Now we get to the harder stuff. Let’s forget that your relationship is relatively new and that this guy will be graduating in May. How much do you like him? Is he simply a fun way for you to pass the time? Or do you fear developing real feelings for him because you know that you two could be something more? If the answer to the last question is yes, then I wouldn’t dismiss him automatically or let the relationship die before it has a chance. He might stay in Portland, or he might even have the same feelings and be willing to try long distance. Long distance relationships are, of course, tricky. With that in mind, you have two questions to consider: Are you open to long distance if it’s with the right person? Or do you want to keep your options open during your next few years at Reed? If you are willing to try long distance, then you should definitely pursue your current relationship. If you don’t want to be tied down for the next few years, you can either keep things casual with this guy or break it off now.

It’s entirely understandable that you’re afraid of having your heart broken, but isn’t that the risk we have to take? Do you really want your life to be defined by a graduation date? If you think your relationship has potential to survive past May, don’t shy away from that potential. See where it takes you and enjoy how happy you feel with this guy. Even if you don’t see much of a future together, you still have the option of sticking together for the rest of his time at Reed. Sure, you run the risk of being upset when he leaves, but you’ll have a great time these next two months and, more importantly, you’ll have another few years at Reed to have similar and maybe even better experiences. If your fling is just something fun, don’t worry too much about developing feelings and being heartbroken—just let it be fun. You shouldn’t dump somebody just because you’re scared; you should dump them because your relationship isn’t working. But it sounds like your relationship is working.

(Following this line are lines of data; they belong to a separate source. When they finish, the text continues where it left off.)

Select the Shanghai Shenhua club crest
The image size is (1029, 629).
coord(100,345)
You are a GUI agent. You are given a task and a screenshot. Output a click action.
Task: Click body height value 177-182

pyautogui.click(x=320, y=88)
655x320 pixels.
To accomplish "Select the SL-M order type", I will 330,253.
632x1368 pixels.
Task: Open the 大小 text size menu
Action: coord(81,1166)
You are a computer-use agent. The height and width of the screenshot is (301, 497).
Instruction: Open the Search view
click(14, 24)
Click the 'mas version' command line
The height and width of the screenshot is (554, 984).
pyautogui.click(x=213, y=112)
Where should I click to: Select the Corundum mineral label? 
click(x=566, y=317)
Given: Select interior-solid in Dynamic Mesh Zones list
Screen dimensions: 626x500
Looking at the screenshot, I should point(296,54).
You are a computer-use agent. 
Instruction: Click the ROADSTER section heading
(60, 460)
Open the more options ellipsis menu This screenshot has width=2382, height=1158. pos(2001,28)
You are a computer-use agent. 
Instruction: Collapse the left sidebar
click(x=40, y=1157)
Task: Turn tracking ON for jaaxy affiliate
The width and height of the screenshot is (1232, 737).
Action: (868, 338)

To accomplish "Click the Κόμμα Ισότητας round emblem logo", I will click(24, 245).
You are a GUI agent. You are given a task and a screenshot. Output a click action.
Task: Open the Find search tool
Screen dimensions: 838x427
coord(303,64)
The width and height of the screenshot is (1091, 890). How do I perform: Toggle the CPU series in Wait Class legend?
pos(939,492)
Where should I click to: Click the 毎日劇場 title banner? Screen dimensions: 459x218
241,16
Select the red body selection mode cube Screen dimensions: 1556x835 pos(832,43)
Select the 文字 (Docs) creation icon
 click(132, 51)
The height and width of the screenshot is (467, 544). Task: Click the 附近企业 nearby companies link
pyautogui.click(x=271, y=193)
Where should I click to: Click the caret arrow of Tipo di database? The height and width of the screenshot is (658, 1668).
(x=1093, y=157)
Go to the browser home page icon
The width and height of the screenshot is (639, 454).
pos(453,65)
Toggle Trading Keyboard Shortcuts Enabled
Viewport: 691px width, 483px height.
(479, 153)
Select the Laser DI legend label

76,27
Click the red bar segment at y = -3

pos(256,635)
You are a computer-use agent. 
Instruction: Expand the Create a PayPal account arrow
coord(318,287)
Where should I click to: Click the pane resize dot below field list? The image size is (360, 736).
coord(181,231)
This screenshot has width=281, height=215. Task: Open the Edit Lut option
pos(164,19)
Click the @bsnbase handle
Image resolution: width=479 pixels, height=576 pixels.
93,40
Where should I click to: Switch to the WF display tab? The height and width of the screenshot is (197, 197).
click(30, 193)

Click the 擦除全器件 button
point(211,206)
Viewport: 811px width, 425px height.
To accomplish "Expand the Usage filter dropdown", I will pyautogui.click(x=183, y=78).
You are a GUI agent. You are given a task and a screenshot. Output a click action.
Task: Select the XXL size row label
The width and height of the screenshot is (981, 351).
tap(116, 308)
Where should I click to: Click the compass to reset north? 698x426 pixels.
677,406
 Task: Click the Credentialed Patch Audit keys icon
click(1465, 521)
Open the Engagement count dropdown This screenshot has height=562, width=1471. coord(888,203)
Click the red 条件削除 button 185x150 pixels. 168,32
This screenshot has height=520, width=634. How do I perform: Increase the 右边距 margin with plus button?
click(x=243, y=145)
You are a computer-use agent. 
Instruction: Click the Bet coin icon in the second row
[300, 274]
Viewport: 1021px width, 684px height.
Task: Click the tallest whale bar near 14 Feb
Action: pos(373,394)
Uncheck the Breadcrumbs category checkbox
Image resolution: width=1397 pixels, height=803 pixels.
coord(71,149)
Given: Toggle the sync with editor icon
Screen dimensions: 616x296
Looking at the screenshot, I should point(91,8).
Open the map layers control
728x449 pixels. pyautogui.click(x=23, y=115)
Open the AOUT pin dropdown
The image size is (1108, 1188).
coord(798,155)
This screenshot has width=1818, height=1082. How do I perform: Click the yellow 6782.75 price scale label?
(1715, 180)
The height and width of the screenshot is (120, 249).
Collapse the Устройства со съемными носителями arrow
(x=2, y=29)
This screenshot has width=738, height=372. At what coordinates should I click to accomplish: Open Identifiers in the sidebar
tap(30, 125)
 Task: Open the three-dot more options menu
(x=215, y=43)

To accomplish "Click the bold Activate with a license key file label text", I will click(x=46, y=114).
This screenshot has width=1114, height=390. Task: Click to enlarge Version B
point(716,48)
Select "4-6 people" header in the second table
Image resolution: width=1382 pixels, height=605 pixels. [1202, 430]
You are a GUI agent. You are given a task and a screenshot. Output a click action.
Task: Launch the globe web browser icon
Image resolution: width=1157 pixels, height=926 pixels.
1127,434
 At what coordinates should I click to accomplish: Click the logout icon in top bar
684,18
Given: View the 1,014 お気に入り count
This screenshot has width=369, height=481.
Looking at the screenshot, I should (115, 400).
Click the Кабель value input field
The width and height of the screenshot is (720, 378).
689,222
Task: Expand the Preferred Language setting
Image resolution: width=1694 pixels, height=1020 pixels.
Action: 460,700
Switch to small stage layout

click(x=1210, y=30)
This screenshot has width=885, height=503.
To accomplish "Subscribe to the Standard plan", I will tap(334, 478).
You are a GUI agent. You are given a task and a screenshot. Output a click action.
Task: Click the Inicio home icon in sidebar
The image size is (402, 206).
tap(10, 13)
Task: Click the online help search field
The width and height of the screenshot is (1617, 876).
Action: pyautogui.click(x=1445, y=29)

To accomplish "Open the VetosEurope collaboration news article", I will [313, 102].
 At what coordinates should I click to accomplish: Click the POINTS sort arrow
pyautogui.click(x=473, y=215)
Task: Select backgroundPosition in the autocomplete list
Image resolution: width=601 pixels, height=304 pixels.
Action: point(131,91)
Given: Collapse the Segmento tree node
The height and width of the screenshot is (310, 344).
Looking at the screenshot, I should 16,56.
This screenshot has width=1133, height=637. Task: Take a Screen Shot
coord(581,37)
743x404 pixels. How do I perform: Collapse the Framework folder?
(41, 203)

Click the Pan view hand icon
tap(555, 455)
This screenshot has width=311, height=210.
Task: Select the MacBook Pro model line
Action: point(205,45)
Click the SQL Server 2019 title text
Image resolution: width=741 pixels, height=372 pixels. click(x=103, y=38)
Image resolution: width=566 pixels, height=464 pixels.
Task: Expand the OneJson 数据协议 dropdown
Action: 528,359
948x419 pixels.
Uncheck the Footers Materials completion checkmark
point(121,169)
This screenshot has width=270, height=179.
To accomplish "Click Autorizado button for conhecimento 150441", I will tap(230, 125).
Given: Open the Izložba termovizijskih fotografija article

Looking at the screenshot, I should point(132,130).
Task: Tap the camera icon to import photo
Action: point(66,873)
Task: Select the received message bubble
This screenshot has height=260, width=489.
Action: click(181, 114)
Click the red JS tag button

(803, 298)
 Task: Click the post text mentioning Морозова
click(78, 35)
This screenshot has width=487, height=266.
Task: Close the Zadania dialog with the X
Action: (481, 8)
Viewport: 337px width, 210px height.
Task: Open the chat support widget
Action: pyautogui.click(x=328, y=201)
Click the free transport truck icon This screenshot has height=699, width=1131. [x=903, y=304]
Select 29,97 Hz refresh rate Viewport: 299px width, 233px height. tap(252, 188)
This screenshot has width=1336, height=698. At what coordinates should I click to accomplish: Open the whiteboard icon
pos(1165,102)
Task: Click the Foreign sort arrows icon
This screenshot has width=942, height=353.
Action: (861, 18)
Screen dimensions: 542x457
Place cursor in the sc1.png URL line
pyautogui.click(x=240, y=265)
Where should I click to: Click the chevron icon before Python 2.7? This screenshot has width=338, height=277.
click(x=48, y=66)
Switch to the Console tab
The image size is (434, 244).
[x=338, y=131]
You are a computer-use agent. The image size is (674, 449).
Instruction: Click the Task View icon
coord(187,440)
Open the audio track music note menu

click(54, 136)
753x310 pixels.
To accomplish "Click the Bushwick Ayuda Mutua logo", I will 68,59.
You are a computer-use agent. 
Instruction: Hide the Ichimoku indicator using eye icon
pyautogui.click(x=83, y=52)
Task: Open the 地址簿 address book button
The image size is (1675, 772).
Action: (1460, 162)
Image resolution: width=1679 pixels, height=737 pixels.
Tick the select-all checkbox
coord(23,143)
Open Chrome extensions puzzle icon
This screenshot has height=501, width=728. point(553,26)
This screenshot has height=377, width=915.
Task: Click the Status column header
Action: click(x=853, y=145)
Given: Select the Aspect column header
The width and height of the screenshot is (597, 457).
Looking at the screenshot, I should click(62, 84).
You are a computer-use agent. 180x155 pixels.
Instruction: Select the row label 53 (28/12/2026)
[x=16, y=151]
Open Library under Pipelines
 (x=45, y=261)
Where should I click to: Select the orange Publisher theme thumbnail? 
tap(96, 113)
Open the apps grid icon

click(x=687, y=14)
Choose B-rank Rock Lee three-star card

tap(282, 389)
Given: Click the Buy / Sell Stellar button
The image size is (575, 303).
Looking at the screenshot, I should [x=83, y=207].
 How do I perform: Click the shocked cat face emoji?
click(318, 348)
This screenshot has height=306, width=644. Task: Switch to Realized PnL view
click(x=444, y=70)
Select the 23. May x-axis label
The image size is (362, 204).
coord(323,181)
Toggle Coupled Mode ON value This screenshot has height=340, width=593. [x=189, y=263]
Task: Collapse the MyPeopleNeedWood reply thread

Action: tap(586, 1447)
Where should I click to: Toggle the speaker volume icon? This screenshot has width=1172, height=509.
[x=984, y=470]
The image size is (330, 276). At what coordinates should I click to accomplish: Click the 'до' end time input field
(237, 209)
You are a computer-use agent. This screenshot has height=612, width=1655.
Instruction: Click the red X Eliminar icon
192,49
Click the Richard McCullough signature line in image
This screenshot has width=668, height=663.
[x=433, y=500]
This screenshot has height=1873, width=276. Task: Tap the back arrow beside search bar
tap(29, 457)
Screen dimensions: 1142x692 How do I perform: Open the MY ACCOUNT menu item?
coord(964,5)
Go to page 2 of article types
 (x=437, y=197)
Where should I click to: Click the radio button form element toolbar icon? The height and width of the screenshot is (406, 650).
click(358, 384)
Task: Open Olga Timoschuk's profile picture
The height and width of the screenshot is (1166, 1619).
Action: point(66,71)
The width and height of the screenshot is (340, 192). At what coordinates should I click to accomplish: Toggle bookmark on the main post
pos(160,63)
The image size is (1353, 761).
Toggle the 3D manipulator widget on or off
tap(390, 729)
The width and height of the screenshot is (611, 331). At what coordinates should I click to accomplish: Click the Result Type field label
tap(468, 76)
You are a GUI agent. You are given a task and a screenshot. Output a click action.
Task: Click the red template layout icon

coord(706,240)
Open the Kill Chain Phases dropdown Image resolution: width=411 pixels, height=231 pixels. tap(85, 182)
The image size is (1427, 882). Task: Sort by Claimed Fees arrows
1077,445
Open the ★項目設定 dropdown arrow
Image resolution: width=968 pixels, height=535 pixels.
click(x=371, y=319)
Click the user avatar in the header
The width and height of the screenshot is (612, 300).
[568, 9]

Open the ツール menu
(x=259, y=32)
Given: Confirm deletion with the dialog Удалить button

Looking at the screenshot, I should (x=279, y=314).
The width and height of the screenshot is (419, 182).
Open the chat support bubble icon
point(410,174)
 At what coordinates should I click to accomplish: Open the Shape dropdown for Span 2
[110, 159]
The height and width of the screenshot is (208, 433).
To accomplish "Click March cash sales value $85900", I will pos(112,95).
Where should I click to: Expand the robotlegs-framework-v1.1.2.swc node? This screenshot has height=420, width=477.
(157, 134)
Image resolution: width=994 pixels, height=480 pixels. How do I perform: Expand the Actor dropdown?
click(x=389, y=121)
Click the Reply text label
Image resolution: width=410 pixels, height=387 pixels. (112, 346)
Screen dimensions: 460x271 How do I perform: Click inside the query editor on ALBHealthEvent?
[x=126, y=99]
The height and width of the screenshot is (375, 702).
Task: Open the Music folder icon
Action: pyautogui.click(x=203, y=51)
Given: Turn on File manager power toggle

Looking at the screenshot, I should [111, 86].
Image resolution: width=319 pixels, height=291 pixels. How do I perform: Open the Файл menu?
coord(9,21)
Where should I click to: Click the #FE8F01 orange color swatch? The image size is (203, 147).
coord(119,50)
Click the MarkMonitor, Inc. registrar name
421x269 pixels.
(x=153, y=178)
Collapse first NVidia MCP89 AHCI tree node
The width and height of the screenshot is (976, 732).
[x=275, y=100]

If your relationship lasts until May, then you have two options: staying together and likely having a long distance relationship, or calling it a day and being thankful for the time you had together. Both are good choices, and if you’re concerned about developing feelings and being heartbroken, I think the second option is best. The key here is communication: if you tell your guy that you’re happy and want to keep seeing him until he graduates but not afterwards, you can both enjoy what you have while you have it. If you develop deeper feelings over these next two months, then the question is whether he has the same feelings and whether you want to pursue a long distance relationship. Maybe he won’t feel the same way, and I’m guessing that’s what you’re most afraid of. With that in mind, test the waters now. Do you just hook up and occasionally hang out? Does he say that he cares about you? Do you have meaningful conversations? If he seems less committed to you now, it’s not very likely he’ll change his mind in the next two months, so keep it casual. If you know that you want something more, it might be best to break it off like you suggested. But I urge you to consider your other options and to be optimistic: dating in college is supposed to be fun and carefree, not wrought with anxiety. Look after yourself, but don’t be afraid to take the plunge!